The practical advice: treat sessions as tasks, not as days. Finish a feature, close the session, open a new one. Yeah, you lose context — but that’s sort of the point. You don’t need Claude to remember everything you talked about this morning when you’re now working on a completely different module.

Caveman’s session budget warning is useful here because it makes this visible. When it tells you “you’re at 70,000 tokens,” that’s a good trigger to ask yourself whether you actually need everything that’s accumulated, or whether this is a good point to wrap up and start fresh.

Is It Worth Setting Up

For most people who use Claude Code more than casually, yes. The setup takes maybe 20 minutes. The savings are real, not huge, but consistent. And the session budget warnings alone have made me more aware of when I’m burning through context unnecessarily.

If you’re a light user — maybe an hour of Claude Code a week — probably don’t bother. The savings won’t be meaningful.

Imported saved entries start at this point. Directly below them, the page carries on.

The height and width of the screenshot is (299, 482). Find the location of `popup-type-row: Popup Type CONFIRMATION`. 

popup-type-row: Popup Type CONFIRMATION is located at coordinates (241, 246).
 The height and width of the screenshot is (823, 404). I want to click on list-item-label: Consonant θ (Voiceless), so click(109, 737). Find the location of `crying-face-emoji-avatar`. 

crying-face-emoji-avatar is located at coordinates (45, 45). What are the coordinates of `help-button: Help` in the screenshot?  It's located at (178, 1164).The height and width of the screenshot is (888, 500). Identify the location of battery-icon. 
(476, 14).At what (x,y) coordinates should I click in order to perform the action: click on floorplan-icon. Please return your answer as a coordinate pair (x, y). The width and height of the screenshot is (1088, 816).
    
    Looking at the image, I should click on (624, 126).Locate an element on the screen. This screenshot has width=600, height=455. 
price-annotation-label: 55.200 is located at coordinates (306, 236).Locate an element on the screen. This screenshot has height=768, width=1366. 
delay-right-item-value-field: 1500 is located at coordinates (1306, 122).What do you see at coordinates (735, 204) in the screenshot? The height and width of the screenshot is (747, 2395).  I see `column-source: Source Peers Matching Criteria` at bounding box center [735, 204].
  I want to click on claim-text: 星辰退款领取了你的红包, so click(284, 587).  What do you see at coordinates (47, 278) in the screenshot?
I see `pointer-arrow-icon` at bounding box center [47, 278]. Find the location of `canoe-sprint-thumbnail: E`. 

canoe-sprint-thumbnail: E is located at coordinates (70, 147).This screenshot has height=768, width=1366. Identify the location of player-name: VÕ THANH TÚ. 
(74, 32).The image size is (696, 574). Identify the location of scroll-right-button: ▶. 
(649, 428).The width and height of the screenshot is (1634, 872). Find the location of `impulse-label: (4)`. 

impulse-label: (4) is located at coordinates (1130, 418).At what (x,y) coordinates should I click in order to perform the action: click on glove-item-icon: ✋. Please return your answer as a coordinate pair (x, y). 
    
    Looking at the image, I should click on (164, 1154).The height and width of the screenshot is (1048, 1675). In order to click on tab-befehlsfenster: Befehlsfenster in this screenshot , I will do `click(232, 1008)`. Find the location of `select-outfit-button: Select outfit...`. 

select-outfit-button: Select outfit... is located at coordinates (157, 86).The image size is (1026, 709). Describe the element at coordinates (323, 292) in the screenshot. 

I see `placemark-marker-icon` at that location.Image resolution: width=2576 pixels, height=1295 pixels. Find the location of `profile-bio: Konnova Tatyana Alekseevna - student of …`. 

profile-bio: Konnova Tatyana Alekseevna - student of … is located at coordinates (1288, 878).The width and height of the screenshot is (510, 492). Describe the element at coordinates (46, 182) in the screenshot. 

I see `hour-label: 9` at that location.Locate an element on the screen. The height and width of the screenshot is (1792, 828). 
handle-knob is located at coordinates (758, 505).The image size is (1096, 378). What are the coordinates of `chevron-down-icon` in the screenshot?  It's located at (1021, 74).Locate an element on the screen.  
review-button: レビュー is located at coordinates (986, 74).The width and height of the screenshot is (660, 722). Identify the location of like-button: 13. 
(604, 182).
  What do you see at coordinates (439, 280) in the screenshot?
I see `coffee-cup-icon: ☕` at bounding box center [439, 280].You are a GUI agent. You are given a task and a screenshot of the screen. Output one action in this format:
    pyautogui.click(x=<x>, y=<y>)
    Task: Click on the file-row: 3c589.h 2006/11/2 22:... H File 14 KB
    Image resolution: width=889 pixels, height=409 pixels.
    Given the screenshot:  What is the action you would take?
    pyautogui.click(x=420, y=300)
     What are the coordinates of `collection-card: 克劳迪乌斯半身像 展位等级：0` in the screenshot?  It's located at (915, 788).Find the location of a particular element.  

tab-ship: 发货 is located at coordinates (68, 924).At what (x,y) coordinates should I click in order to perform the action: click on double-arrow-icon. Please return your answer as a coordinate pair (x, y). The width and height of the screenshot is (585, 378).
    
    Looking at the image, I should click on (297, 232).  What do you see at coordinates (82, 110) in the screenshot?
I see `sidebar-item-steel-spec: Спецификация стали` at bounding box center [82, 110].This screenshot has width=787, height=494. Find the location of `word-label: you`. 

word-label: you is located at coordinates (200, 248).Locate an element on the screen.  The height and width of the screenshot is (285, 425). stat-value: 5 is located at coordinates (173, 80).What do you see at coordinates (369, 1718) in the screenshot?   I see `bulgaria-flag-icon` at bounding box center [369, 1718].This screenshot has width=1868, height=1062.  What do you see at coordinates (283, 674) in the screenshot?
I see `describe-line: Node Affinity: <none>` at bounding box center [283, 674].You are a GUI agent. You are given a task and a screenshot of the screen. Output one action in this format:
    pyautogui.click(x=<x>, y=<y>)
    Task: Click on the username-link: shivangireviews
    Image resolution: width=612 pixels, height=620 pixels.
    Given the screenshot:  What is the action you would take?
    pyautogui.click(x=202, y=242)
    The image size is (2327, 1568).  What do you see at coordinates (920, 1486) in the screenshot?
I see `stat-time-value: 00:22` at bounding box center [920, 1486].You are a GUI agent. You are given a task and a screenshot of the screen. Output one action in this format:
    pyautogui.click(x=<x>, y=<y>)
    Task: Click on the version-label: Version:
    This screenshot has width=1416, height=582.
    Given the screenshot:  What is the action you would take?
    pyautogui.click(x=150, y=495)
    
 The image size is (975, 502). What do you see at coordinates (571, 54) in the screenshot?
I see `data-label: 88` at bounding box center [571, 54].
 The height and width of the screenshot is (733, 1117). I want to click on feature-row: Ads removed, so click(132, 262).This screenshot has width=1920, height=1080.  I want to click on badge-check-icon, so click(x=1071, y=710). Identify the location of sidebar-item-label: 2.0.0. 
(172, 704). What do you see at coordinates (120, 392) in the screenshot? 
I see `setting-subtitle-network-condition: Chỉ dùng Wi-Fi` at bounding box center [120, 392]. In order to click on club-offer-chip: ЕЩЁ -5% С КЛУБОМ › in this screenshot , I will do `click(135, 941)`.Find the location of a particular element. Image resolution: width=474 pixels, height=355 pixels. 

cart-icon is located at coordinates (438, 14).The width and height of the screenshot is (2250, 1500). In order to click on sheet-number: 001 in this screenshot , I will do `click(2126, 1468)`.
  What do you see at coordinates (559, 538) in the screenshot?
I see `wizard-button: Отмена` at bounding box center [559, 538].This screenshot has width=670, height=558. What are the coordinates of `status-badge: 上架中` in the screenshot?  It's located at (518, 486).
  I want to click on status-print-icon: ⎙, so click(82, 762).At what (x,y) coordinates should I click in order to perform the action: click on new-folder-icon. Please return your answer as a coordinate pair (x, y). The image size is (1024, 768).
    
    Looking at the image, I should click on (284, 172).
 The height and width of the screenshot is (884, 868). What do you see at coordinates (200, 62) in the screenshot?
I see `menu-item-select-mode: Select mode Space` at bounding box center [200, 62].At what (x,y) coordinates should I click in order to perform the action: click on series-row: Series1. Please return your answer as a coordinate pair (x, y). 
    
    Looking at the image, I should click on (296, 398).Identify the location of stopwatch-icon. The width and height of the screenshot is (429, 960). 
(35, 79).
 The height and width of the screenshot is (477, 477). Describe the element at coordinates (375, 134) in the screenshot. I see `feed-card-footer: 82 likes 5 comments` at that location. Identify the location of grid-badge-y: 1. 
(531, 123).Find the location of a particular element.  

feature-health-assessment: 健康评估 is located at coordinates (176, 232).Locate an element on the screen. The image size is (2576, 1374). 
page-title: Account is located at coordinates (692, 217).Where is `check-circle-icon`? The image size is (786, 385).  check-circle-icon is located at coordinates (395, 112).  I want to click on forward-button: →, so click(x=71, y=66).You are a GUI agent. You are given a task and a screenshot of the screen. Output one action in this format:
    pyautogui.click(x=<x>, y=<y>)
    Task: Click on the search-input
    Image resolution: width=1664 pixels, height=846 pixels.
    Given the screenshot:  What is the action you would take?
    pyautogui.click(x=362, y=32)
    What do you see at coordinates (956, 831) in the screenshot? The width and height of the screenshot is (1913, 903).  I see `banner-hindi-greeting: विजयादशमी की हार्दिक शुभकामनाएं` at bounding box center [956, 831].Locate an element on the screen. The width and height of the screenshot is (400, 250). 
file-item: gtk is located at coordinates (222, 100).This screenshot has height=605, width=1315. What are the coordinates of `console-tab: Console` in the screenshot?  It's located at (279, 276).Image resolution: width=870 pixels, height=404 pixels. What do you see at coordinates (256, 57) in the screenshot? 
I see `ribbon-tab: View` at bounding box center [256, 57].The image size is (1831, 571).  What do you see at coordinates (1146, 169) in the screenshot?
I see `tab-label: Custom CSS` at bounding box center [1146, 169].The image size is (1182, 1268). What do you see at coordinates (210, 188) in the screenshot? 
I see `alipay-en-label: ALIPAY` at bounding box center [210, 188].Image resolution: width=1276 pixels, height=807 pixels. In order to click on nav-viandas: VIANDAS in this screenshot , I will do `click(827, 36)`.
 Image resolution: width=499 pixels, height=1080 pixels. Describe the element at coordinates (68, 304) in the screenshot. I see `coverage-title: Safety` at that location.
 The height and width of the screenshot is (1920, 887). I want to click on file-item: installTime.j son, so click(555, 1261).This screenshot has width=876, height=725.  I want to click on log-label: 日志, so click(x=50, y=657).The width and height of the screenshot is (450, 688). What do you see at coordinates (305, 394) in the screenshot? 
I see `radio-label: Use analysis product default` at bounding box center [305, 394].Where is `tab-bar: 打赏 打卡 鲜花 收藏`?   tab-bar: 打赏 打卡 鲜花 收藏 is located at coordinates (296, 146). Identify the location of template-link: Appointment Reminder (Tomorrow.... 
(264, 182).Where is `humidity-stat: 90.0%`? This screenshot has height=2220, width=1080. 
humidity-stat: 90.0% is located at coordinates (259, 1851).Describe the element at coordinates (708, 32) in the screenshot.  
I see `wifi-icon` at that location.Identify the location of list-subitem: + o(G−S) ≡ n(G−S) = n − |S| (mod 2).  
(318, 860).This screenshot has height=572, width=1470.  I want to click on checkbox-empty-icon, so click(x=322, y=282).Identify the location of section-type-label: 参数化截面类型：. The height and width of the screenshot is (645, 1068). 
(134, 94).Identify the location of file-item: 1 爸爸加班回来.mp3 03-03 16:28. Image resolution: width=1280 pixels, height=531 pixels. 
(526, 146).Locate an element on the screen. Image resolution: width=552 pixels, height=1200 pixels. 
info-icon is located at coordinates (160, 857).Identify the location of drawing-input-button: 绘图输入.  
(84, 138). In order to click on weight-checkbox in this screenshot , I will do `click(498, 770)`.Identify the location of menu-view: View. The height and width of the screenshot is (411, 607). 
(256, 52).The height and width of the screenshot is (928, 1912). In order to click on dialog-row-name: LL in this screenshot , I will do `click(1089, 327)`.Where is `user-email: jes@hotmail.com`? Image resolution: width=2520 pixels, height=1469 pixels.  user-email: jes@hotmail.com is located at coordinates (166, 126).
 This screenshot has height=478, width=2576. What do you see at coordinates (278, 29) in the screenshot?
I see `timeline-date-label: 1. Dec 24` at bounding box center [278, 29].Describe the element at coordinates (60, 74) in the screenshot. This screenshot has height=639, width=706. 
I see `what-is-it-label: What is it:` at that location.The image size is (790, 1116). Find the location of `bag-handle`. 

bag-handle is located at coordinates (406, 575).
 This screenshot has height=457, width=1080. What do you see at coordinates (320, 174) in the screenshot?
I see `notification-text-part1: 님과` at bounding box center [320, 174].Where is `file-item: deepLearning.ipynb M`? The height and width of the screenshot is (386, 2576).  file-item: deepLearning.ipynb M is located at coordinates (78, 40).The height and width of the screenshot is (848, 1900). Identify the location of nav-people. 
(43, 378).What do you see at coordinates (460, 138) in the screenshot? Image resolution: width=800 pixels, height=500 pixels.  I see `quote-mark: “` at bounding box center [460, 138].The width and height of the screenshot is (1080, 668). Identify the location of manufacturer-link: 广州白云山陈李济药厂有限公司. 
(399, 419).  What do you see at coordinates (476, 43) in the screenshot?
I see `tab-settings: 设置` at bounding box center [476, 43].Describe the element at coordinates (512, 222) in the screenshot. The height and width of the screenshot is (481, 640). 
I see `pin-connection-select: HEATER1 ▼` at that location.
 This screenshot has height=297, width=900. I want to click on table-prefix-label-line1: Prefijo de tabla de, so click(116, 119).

If you’re using it for several hours a week, or if you’re running it for a team or in any kind of automated workflow, set it up. The lazy file loading and the output hints add up over time. And understanding what’s actually happening with your token usage makes you a smarter user of the tool overall, Caveman or not.

The Anthropic billing dashboard is actually pretty good it breaks down your usage by model and date. Worth spending 10 minutes looking at it before you do anything else. You might find, like I did, that the waste is more visible than you expected.